Rental income for the six months ended June 30, 2021 was approximately
$30,313,000, compared to approximately $31,900,000 for the six months ended June
30, 2020, a decrease of approximately $1,587,000 (5.0%). Although rental income
has increased at a number of properties, due to the effect of the Pandemic, a
number of properties incurred a decrease in their rental income.The Partnership
properties with the largest increases in rental income include Hamilton Oaks,
Hamilton Green and Dean Street Associates with increases of $92,000, $59,000,
and $44,000 respectively.

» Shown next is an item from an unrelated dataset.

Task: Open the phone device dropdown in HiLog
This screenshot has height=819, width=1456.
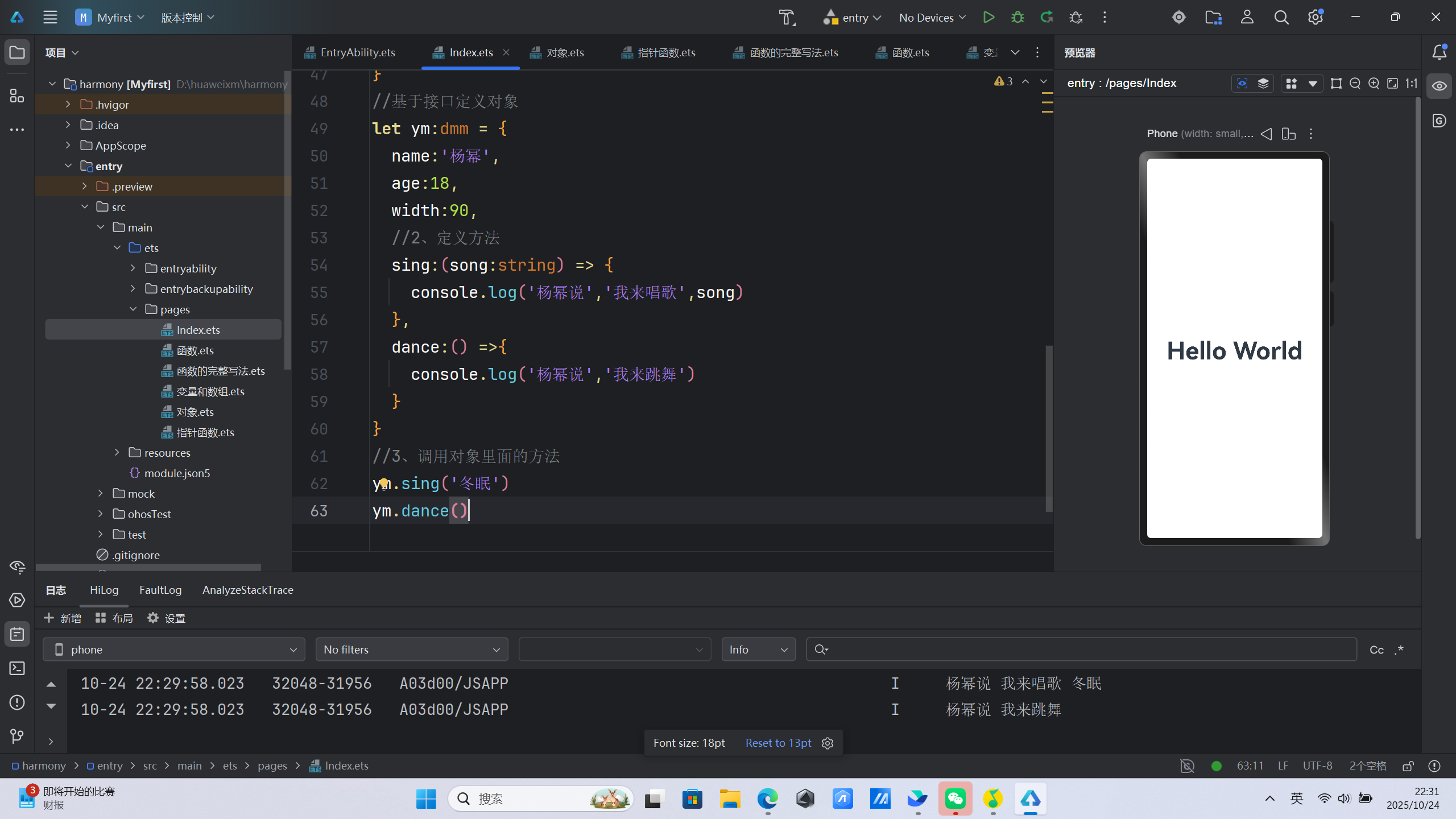Action: point(174,650)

These are offset by certain properties with the
largest decreases in rental income, which include 62 Boylston, 1144
Commonwealth, and Lincoln Street, with decreases of approximately $1,369,000,
306,000, and $116,000, respectively. Included in rental income is contingent
rentals collected on commercial properties. Contingent rentals include such
charges as bill backs of common area maintenance charges, real estate taxes, and
utility charges.



Operating expenses for the six months ended June 30, 2021 were approximately
$22,953,000 compared to approximately $23,345,000 for the six months ended June
30, 2020, a decrease of approximately $392,000 (1.7%). The factors contributing
to this net decrease are a decrease in depreciation and amortization of
approximately $ 1,318,000 (14.4%) due to fully depreciated assets, partially
offset by an increase in operating costs of approximately $493,000 (16.7%), an
increase in repairs and maintenance expenses of approximately $169,000 (4.1%),
and an increase in renting expense of approximately $158,000 (48.5%).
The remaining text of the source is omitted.